Molex, Villemur-sur-Tarn, septembre 2009
Début septembre 2009, Nicolas Sarkozy se met en colère contre l'équipementier américain Molex, qui veut délocaliser la production de son site de Villemur-sur-Tarn (Haute-Garonne), relate Le Monde : "Ce qui se passe chez Molex ne me va pas, déclare-t-il alors. On doit respecter ses employés, qui ne sont pas des marchandises." Il s’engage à ce que l’Etat garantisse le repreneur. Mais en octobre, l'usine ferme. La maison mère refuse de continuer à payer le plan social. Quelque 283 salariés sont laissés sur le carreau.
• Parce qu’il y a des précédents douloureux
Législatives de 1997 : la droite et Renault-Vilvorde
En février 1997, Renault annonce la fermeture de son centre de Vilvoorde (Belgique) pour rationaliser sa production en Europe. Environ 3 100 salariés sont menacés. "A l’époque, le gouvernement Juppé ne fait rien", se souvient Fabien Namias, chef du service politique de France 2.
Lionel Jospin, lui, promet à deux reprises que le dossier sera réexaminé si le Parti socialiste remporte les élections. La droite perd les législatives. Quelques mois plus tard, Jospin admet son impuissance : "J'ai une sensibilité et une opinion en tant que responsable politique, mais je ne peux pas apporter une réponse à une question industrielle."
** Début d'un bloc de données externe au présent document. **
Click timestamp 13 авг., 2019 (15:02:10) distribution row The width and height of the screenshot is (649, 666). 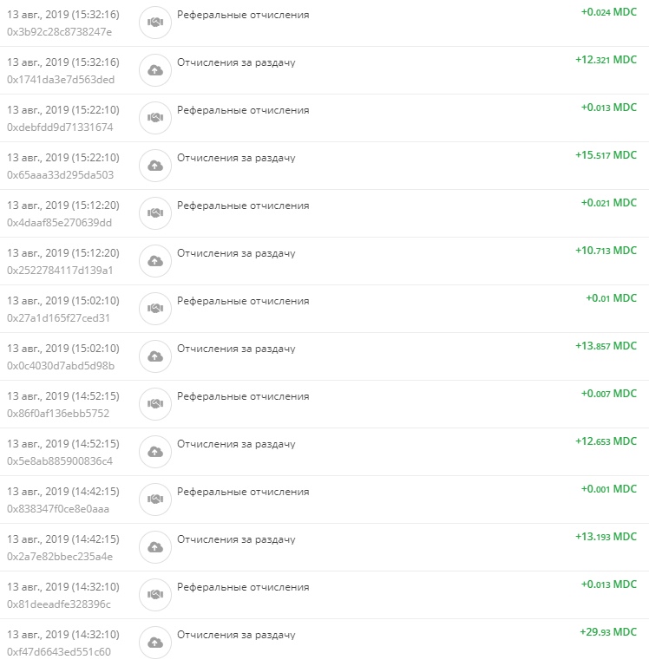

Présidentielle de 2002 : la gauche et LU
Début 2001, alors que la filiale de Danone affiche plus de 130 millions d'euros de bénéfices, elle annonce la suppression de 1 780 emplois, dont 570 dans l'Hexagone. Au mois d’avril, Lionel Jospin se déplace à Ris-Orangis (Essonne) et se fait bousculer par des "p'tits Lu" qui lui crient "faut nous aider". Le candidat à la présidentielle répond "on le fait et on continuera".
Puis le Premier ministre suggère d'imposer des "limites" à "ces grands groupes prospères [qui] parfois prennent des décisions alors que leurs taux de rentabilité sont bons", relate 20minutes.fr."On se demande si on ne doit pas voter directement pour les patrons, puisque ce sont eux qui commandent", s’énerve l’un des salariés. "Essayez cette solution", lâche alors Jospin, selon Libération.
Jacques Chirac s’y rend quinze jours après, mais attire les protestataires loin des caméras pour leur répondre. Cruel parallèle. Lors de la présidentielle un an plus tard, les socialistes paient cher leur impuissance affichée face au désarroi des ouvriers.
Pour SeaFrance, la décision du tribunal de commerce est attendue le 9 janvier. Mais même avec l'implication de Nicolas Sarkozy, rien ne dit que la Scop voulue par les salariés peut sauver l'activité de la compagnie de ferries.